The physiology of drought stress in two grapevine cultivars: Photosynthesis, antioxidant system, and osmotic regulation responses

Abstract Drought stress impedes viticultural plant growth and development by modifying various metabolic pathways. However, the regulatory network response underlying drought stress is not yet clear. In this study, the leaves and roots of “Shine Muscat” (“SM,” Vitis labruscana × Vitis vinifera ) and “Thompson Seedless” (“TS,” V. vinifera L. cv.) were subjected to drought stress to study the regulatory network used by drought stress. Morphophysiological results showed that the malondialdehyde content after 28 days of drought stress increased more significantly in “TS” than “SM.” Furthermore, the multiomics analysis studies showed that a total of 3036–6714 differentially expressed genes and 379–385 differentially abundant metabolites were identified in “SM” and “TS” grapevine cultivars under drought stress. Furthermore, the retained intron was the major form of differential alternative splicing event under drought stress. The photosynthesis pathway, antioxidant system, plant hormone signal transduction, and osmotic adjustment were the primary response systems in the two grapevine cultivars under drought stress.
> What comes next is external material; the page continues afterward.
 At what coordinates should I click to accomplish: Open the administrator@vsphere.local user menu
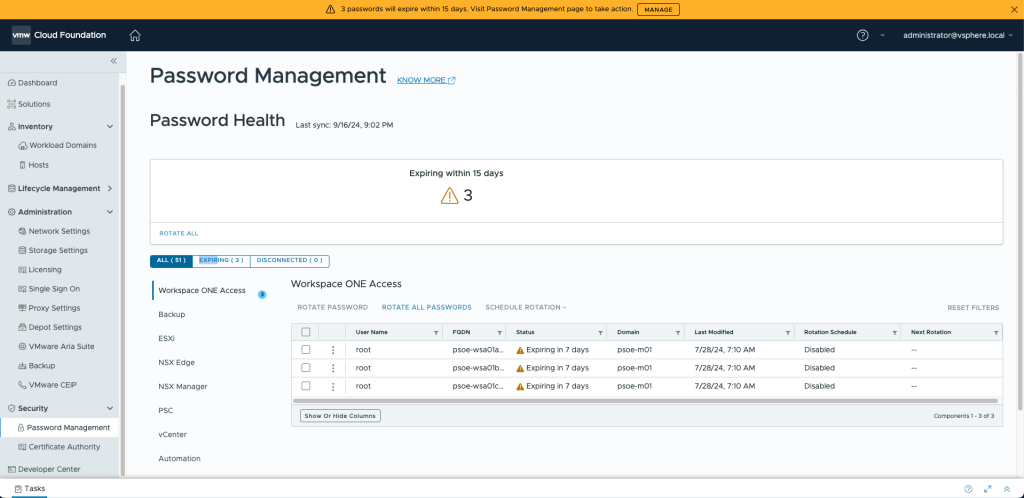pos(955,35)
We have identified GRIK1 , RFS2 , and LKR/SDH as the hub genes in the coexpression network of drought stress. In addition, the difference in the accumulation of pheophorbide‐a reveals different drought resistance mechanisms in the two grapevine cultivars. Our study explained the difference in drought response between cultivars and tissues and identified drought stress‐responsive genes, which provides reference data for further understanding the regulatory network of drought tolerance in grapevine.